Recently, a branding company that caters to CMOs asked Boomcycle to see if we could improve the speed of their WordPress website. 

Generally, we undertake optimization projects as part of our overall package of SEO services. However, in this instance, the company founder expressed a desire for one thing only: dramatically increased page speed

In spite of hosting their site on the venerable WP Engine, they had received feedback that their website was slow, and they had noticed it as well. 

So, without delay, two of our web geniuses set out to prove that we could give this website great page speed performance. 

To improve the page speed of this website, we thought we were going to implement proper caching and a few clever speed optimizations. 

We didn’t realize we would bring to light decisions that would need to be addressed by the technical team and the CMO.  

The Techie Background

Before we dive into what we did to optimize this website, a bit of background is necessary.

Core Web Vitals

Excellent Google Core Web Vitals scores, as measured by GTmetrix
Excellent Google Core Web Vitals scores, as measured by GTmetrix

Unless you’ve been sleeping under a rock for the past few months, you’ve probably heard from multiple sources that Google is rolling out algorithm changes “soon” based on their new Core Web Vitals metrics.

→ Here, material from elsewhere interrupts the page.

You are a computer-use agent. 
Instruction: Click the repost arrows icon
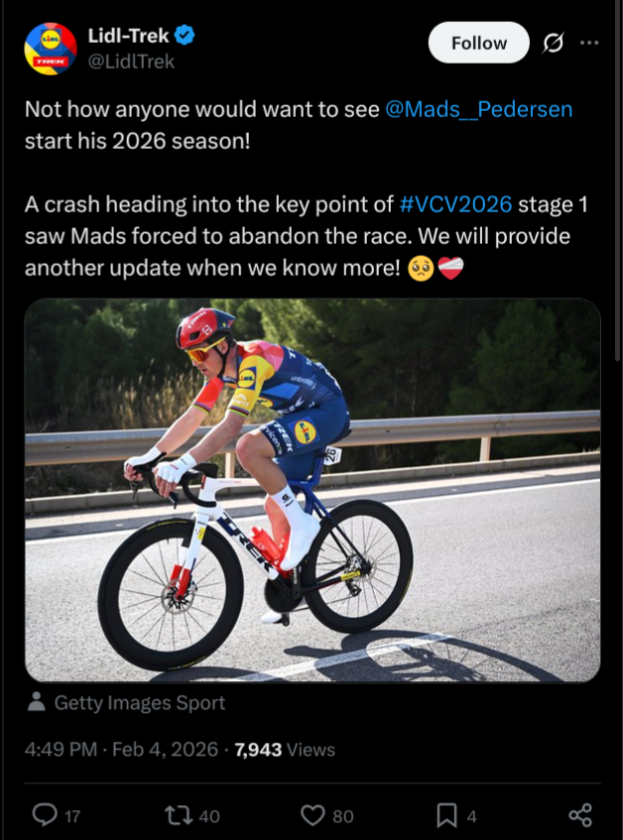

The Web Vitals initiative, which has been around since 2010, provides developers with tools they need in order to optimize their sites for high-performance. These include measures like page speed or mobile compatibility – both of which have become more important as we see users shift away from desktop computing devices towards smartphones and tablets. 

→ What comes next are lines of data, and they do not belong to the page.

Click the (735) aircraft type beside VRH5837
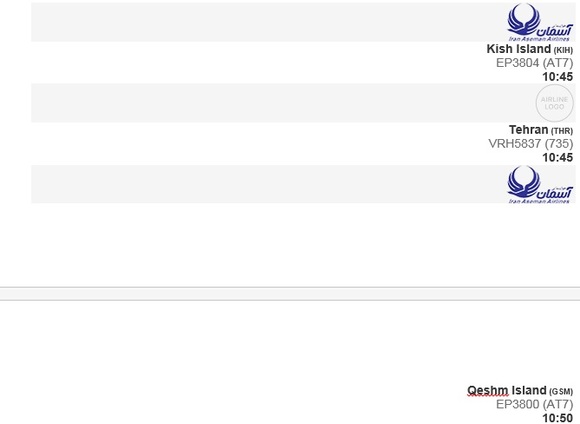 [559, 144]
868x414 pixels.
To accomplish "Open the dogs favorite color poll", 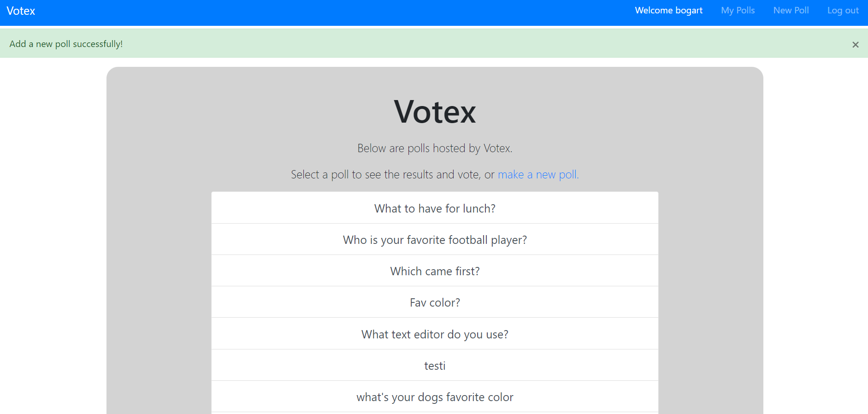I will point(435,396).
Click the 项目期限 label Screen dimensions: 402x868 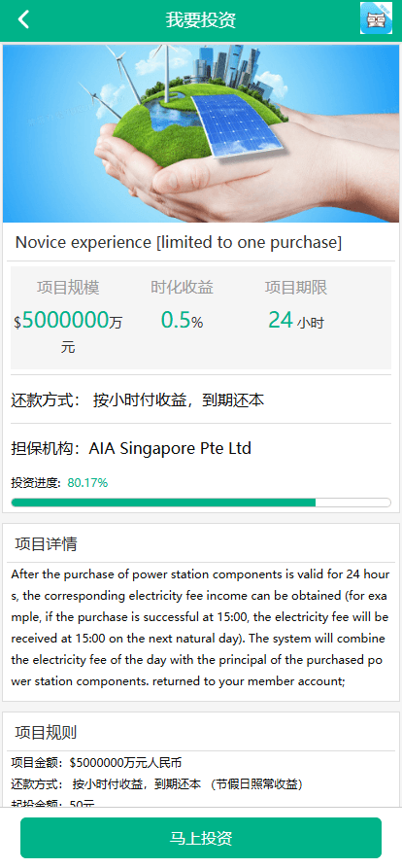click(x=296, y=288)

In an attempt to allow webmasters to focus on the most vital aspects of Web Vitals, Google developed a set of Core Web Vitals, a simplified chart of metrics that matter the most. 

In a nutshell, Core Web Vitals is Google’s view of how your site performs in the real world. 

Core Web Vitals measures key aspects of the user experience, including load time for images and page speed over mobile networks. 

A few difficult-to-memorize Core Web Vitals metrics follow:

LCP – Largest Contentful Paint

This metric is all about loading. LCP is the time that it takes to display the largest image or block of content viewable to a visitor. Less than 4 seconds is decent, and less than 2 seconds is probably going to get you a gold (green) medal from Google. 

FID – First Input Delay

FID is about the time it takes until your website allows interactivity, such as scrolling or clicking a button. FID is primarily influenced by the amount of code that must load in order for your website to be useful to the visitor. 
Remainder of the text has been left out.